Task directions: Render every line of the records below as a numbered list, omitting any blank lines.

Source material:
— BEGIN —
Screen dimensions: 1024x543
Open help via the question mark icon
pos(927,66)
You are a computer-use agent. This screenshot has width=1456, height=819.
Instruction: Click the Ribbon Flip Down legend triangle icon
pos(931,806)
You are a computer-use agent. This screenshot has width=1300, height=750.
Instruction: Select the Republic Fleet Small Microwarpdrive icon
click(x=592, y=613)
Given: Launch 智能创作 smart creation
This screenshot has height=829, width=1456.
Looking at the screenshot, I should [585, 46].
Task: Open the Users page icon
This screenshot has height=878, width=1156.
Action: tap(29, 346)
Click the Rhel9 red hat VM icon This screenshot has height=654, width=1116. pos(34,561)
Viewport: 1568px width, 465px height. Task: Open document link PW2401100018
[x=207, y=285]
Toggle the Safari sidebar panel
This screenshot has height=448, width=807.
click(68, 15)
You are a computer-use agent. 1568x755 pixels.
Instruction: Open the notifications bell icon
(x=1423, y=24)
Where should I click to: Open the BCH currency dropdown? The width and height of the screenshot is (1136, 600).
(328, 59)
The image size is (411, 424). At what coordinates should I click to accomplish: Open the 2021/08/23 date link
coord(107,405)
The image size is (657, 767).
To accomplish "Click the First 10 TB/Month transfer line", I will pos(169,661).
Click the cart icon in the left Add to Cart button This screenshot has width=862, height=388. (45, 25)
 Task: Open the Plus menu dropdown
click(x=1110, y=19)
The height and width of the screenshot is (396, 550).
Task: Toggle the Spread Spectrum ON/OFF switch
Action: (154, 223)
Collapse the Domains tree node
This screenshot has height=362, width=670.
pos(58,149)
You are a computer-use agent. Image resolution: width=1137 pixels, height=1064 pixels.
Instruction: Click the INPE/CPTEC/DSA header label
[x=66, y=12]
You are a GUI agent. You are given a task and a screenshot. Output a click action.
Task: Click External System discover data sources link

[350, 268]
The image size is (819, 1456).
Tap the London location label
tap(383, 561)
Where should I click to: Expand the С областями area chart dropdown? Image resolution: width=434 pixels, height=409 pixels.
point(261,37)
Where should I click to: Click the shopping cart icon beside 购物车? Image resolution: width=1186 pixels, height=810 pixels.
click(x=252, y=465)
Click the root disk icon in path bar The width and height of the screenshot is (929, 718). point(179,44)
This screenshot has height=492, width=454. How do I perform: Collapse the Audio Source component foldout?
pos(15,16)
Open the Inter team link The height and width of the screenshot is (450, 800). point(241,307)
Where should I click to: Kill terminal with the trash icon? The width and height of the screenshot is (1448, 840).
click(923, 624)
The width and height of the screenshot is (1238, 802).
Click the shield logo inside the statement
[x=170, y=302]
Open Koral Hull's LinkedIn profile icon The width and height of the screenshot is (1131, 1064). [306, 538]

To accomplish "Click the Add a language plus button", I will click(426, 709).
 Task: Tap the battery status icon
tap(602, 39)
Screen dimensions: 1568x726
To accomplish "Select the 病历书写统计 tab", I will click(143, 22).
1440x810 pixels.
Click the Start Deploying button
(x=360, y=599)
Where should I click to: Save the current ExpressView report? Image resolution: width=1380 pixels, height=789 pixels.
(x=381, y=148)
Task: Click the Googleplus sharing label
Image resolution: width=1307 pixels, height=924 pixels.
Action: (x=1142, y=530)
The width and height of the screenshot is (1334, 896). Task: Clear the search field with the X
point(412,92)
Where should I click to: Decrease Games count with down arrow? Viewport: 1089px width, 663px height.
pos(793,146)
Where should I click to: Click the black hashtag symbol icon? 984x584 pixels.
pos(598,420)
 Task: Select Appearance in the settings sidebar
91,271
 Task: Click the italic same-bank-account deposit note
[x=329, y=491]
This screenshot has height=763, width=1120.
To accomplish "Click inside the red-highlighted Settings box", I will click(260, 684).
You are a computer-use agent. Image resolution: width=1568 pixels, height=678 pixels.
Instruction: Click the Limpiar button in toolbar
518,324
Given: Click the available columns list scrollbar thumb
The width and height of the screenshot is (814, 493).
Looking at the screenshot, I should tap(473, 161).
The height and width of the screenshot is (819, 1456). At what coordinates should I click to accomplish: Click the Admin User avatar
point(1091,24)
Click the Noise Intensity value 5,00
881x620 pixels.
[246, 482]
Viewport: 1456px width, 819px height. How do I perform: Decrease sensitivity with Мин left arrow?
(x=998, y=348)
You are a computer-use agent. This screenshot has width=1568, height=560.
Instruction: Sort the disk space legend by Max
— END —
Exercise output:
1. Screen dimensions: 1024x543
2. Open help via the question mark icon
3. pos(927,66)
4. You are a computer-use agent. This screenshot has width=1456, height=819.
5. Instruction: Click the Ribbon Flip Down legend triangle icon
6. pos(931,806)
7. You are a computer-use agent. This screenshot has width=1300, height=750.
8. Instruction: Select the Republic Fleet Small Microwarpdrive icon
9. click(x=592, y=613)
10. Given: Launch 智能创作 smart creation
11. This screenshot has height=829, width=1456.
12. Looking at the screenshot, I should [585, 46].
13. Task: Open the Users page icon
14. This screenshot has height=878, width=1156.
15. Action: tap(29, 346)
16. Click the Rhel9 red hat VM icon This screenshot has height=654, width=1116. pos(34,561)
17. Viewport: 1568px width, 465px height. Task: Open document link PW2401100018
18. [x=207, y=285]
19. Toggle the Safari sidebar panel
20. This screenshot has height=448, width=807.
21. click(68, 15)
22. You are a computer-use agent. 1568x755 pixels.
23. Instruction: Open the notifications bell icon
24. (x=1423, y=24)
25. Where should I click to: Open the BCH currency dropdown? The width and height of the screenshot is (1136, 600).
26. (328, 59)
27. The image size is (411, 424). At what coordinates should I click to accomplish: Open the 2021/08/23 date link
28. coord(107,405)
29. The image size is (657, 767).
30. To accomplish "Click the First 10 TB/Month transfer line", I will pos(169,661).
31. Click the cart icon in the left Add to Cart button This screenshot has width=862, height=388. (45, 25)
32.  Task: Open the Plus menu dropdown
33. click(x=1110, y=19)
34. The height and width of the screenshot is (396, 550).
35. Task: Toggle the Spread Spectrum ON/OFF switch
36. Action: (154, 223)
37. Collapse the Domains tree node
38. This screenshot has height=362, width=670.
39. pos(58,149)
40. You are a computer-use agent. Image resolution: width=1137 pixels, height=1064 pixels.
41. Instruction: Click the INPE/CPTEC/DSA header label
42. [x=66, y=12]
43. You are a GUI agent. You are given a task and a screenshot. Output a click action.
44. Task: Click External System discover data sources link
45. [350, 268]
46. The image size is (819, 1456).
47. Tap the London location label
48. tap(383, 561)
49. Where should I click to: Expand the С областями area chart dropdown? Image resolution: width=434 pixels, height=409 pixels.
50. point(261,37)
51. Where should I click to: Click the shopping cart icon beside 购物车? Image resolution: width=1186 pixels, height=810 pixels.
52. click(x=252, y=465)
53. Click the root disk icon in path bar The width and height of the screenshot is (929, 718). point(179,44)
54. This screenshot has height=492, width=454. How do I perform: Collapse the Audio Source component foldout?
55. pos(15,16)
56. Open the Inter team link The height and width of the screenshot is (450, 800). point(241,307)
57. Where should I click to: Kill terminal with the trash icon? The width and height of the screenshot is (1448, 840).
58. click(923, 624)
59. The width and height of the screenshot is (1238, 802).
60. Click the shield logo inside the statement
61. [x=170, y=302]
62. Open Koral Hull's LinkedIn profile icon The width and height of the screenshot is (1131, 1064). [306, 538]
63. To accomplish "Click the Add a language plus button", I will click(426, 709).
64.  Task: Tap the battery status icon
65. tap(602, 39)
66. Screen dimensions: 1568x726
67. To accomplish "Select the 病历书写统计 tab", I will click(143, 22).
68. 1440x810 pixels.
69. Click the Start Deploying button
70. (x=360, y=599)
71. Where should I click to: Save the current ExpressView report? Image resolution: width=1380 pixels, height=789 pixels.
72. (x=381, y=148)
73. Task: Click the Googleplus sharing label
74. Image resolution: width=1307 pixels, height=924 pixels.
75. Action: (x=1142, y=530)
76. The width and height of the screenshot is (1334, 896). Task: Clear the search field with the X
77. point(412,92)
78. Where should I click to: Decrease Games count with down arrow? Viewport: 1089px width, 663px height.
79. pos(793,146)
80. Where should I click to: Click the black hashtag symbol icon? 984x584 pixels.
81. pos(598,420)
82.  Task: Select Appearance in the settings sidebar
83. 91,271
84.  Task: Click the italic same-bank-account deposit note
85. [x=329, y=491]
86. This screenshot has height=763, width=1120.
87. To accomplish "Click inside the red-highlighted Settings box", I will click(260, 684).
88. You are a computer-use agent. Image resolution: width=1568 pixels, height=678 pixels.
89. Instruction: Click the Limpiar button in toolbar
90. 518,324
91. Given: Click the available columns list scrollbar thumb
92. The width and height of the screenshot is (814, 493).
93. Looking at the screenshot, I should tap(473, 161).
94. The height and width of the screenshot is (819, 1456). At what coordinates should I click to accomplish: Click the Admin User avatar
95. point(1091,24)
96. Click the Noise Intensity value 5,00
97. 881x620 pixels.
98. [246, 482]
99. Viewport: 1456px width, 819px height. How do I perform: Decrease sensitivity with Мин left arrow?
100. (x=998, y=348)
101. You are a computer-use agent. This screenshot has width=1568, height=560.
102. Instruction: Sort the disk space legend by Max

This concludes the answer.